- What to work on
(1) In the article on German investment in Ukraine, in which two cities does Kromberg & Schubert have plants?
(2) In the article on German investment in Ukraine, reproduce the part that opens with the words containing "And, in some" and closes with "to central Ukraine.", swapping "scouts" for "recruiters".
(3) Write what comes next in the article on German investment in Ukraine, picking up after its final sentence.
---- Document segment
Alexander Markus, leader of the 105-member association, said that he sees similarities between today’s Ukraine and Poland as it was in 2001 — three years before Ukraine’s smaller but richer western neighbor joined the European Union and NATO.
Germany didn’t take the competitive threat of Poland seriously back then, but has since learned that Polish business “is very competitive, especially in the food processing area,” Markus said, and that Poland is also ahead of Germany in some ways.
“Germans only noticed the Polish boom afterwards,” he said. “Ukraine is undergoing a situation like Poland did 15–20 years ago. It’s very much the same today. Poland is actually a manufacturing platform for the European Union … Ukraine will go the same way in the future.”
In a Sept. 27 interview with the Kyiv Post, Markus described a largely silent investment boom under way in parts of Ukraine, led by German and other investors, and not completely reflected in official statistics.
Top German sector
“Our estimate is that we have 30,000 workplaces in central and western Ukraine just in the German automotive component industry,” Markus said.
“Nobody knows about this. We have a huge problem that Ukraine doesn’t tell enough about itself in Western Europe.”
And, in some cases, German companies like to stay silent about their successes in Ukraine to keep away competitors. “If you found the golden spot, would you go home and tell about this?” Markus asked. “You aren’t crazy, are you?”
He said some German companies have hired scouts to explore the regions of Ukraine, looking for promising new places to open factories or plants because of a developing shortage of qualified labor in western Ukraine. He expects that, as Ukraine’s roads and other infrastructure improve, companies will migrate from western to central Ukraine.
Decentralization a plus
He said that decentralization of government is a big plus for economic development because it forces regional governments to compete with each other for private investment.
“Decentralization is the best thing that can happen in Ukraine,” Markus said. “Let’s say I’m building a new plant in the region. I get all my permits on the spot. The head of the (local government) administration understands that I will pay taxes, everything ‘white.’ I pay everything officially. He is struggling to support me because he understands that if he can’t convince me this is the right spot, I’m moving to the neighboring region. Decentralization is a good mechanism, and it works.”
Biggest investors
Possibly the biggest German employer in Ukraine, with 8,000 people in two plants, is Kromberg & Schubert, which makes complex wire cable networks for Germany’s vaunted car manufacturing industry. Kromberg & Schubert have plants in Lutsk and Zhytomyr.
But close behind is LEONI, another Germany automotive components manufacturer, which will open its second Ukrainian plant, in Kolomyia, adding to a workforce that includes 7,000 employees in its plant in Stryi, a Lviv Oblast city of 61,000 people near the western border.
Two other giants among German businesses in Ukraine are: Metro Cash & Carry, the Dusseldorf-based food and retail giant, which has invested an estimated $500 million; and Knauf, the Iphofen-based manufacturer of drywall and other building construction materials, which has invested an estimated $350 million.
A strong component of German investment in Ukraine is at the smaller end. Estimates of the number of German businesses in Ukraine range from 1,200, according to the Germany Embassy, to at least 2,000 active companies, by Markus’ estimate.
Of the German-Ukrainian Chamber of Industry & Commerce’s 105 members, Markus classifies 2/3 as middle-to-large companies and 1/3 in the small business category. The organization gets 40 percent of its funding from the German Ministry of Economy and Energy and the rest from membership dues and service fees.
--------
---- Data shown
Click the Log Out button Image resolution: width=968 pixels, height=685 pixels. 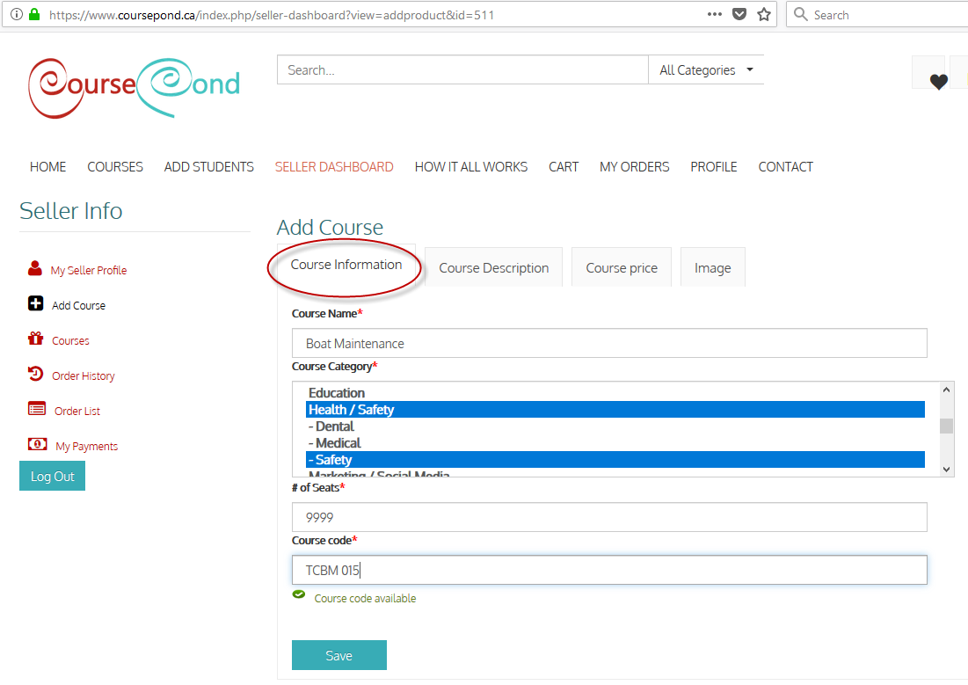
--------
- Responses to the exercise
(1) Lutsk and Zhytomyr.

(2)
And, in some cases, German companies like to stay silent about their successes in Ukraine to keep away competitors. “If you found the golden spot, would you go home and tell about this?” Markus asked. “You aren’t crazy, are you?”
He said some German companies have hired recruiters to explore the regions of Ukraine, looking for promising new places to open factories or plants because of a developing shortage of qualified labor in western Ukraine. He expects that, as Ukraine’s roads and other infrastructure improve, companies will migrate from western to central Ukraine.

(3)
Any business operating in Ukraine is eligible for membership. Currently, 70 percent are German companies, 20 percent are Ukrainian, and 10 percent are from other European countries.
Studied Russian
Markus first arrived in Ukraine in 2006, working in private business development for the European Commission, and stayed for 18 months. “I liked it quite a lot,” he said.
He became deputy head of the German-Russian Chamber of Industry and Commerce in Moscow, where he worked for nearly four years before returning to Kyiv in 2011. From the Lower-Saxony region of northern Germany, Markus has a degree in business administration and also studied the Russian language.
Improve image, brand
Ukraine needs to change its image — and, in part, its reality — of a corrupt country with big security risks.
“Ukraine is not telling the Ukrainian story in Germany, or not enough,” Markus said. “You hear much more about the Ukrainian story from other countries telling the Ukrainian story in Germany,” including Russia.
And it’s hurting business. Markus recalled one German automotive component producer telling President Petro Poroshenko that he could build an additional three or four plants in Ukraine, but automobile manufacturing customers in Germany “do not allow having more projects in Ukraine because of the image of Ukraine, and because the security evaluation is too bad,” even though western Ukraine is 1,000 kilometers from the Russian war front.
Ukraine’s trade with Germany is picking up in both directions – hitting an estimated $6.3 billion in bilateral turnover in 2016, with German exports to Ukraine still dominating the trade at $4.2 billion and only $2.1 billion in Ukrainian exports to Germany. However, in contrast to recent years in which Ukraine’s exports were dominated by steel and metals, automotive components are now Ukraine’s top export. On the German side, advanced machine-building equipment takes the top category.
Markus said that Ukraine needs to be much more active in other areas, including product branding and promoting its strengths abroad. He is a strong proponent of Ukrainian-German cooperation at the regional, rather than capital, levels. He also said that private business, not government, should drive the development agenda.
The next step for private companies is to organize at the regional level and develop cluster initiatives to share experience.
“That’s how we’re doing industrial development in western Germany,” Markus said. “It’s not for state to decide what is to be developed. The state is not expert enough in this area.”
Moreover, he said, the Ukrainian government simply doesn’t have the money to fund an export promotion program “with billions of hryvnia in the nearest future.”
Ukraine also needs to develop stronger brands for finished food products, where higher profit margins are made, rather than simply relying on exporting less profitable raw commodities.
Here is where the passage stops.